@nilansh bansal’s answer works great for Jupyter Notebooks. Unfortunately, it doesn’t work for JupyterLab because the plugin is no longer supported (as is the case for all nbextension plugins). Since JupyterLab gains popularity, I wanted to complement the answers so far because it took me quite some time to find a solution. This is because until now there is no plugin compatible with JupyterLab. I have found the following solution for myself by combining this and this SO answers:
from IPython.display import Markdown as md
# Instead of setting the cell to Markdown, create Markdown from withnin a code cell!
# We can just use python variable replacement syntax to make the text dynamic
n = 10
md("The data consists of {} observations. Bla, Bla, ....".format(n))
Alternatively, the last line can be simplified as suggested by @Igor Fobia for Python >3.6:
md(f"The data consists of {n} observations. Bla, Bla, ....")
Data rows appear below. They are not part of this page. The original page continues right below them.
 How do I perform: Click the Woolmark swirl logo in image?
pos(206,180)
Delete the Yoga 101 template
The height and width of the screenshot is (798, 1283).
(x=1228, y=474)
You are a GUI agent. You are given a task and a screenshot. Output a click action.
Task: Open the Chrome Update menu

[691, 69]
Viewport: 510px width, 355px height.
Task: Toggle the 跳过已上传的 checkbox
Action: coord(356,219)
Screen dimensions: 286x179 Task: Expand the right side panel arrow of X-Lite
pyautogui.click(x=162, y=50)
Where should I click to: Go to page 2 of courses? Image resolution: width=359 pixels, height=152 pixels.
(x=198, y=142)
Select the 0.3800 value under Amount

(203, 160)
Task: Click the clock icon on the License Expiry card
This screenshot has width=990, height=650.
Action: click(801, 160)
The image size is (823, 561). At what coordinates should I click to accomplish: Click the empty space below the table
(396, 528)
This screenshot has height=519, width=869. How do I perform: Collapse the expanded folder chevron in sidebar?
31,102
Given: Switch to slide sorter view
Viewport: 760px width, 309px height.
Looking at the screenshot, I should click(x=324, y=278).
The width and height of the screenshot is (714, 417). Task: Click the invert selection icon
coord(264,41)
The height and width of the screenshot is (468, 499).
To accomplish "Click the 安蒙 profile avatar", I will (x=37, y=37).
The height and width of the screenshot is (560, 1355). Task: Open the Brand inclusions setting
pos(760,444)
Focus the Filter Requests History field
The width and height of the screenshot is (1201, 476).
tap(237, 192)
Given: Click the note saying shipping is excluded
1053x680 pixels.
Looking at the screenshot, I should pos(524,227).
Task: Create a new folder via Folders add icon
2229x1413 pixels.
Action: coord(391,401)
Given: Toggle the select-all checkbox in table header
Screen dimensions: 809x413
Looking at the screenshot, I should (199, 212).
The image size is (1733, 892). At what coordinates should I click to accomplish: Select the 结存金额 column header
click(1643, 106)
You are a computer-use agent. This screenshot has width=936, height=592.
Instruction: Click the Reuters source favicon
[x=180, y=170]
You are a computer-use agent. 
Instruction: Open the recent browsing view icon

This leads to the desired output. However, it has the huge disadvantage that the code cell will still be visible when exporting the NB. This can be solved though:
- Add a tag to the code cell, i.e. name it “hide”
- Configure
nbconvertto ignore the tagged cells, e.g. by adding thisc.TagRemovePreprocessor.remove_input_tags = {"hide"}to your~/.jupyter/jupyter_notebook_config.pyconfig file
I have written a detailed blog-post about how I implemented this solution for publishing Notebooks on my blog. If you use JupyterLab < 2.0, you could install the jupyterlab-celltags plugin for JupyterLab to simplify the cell tagging.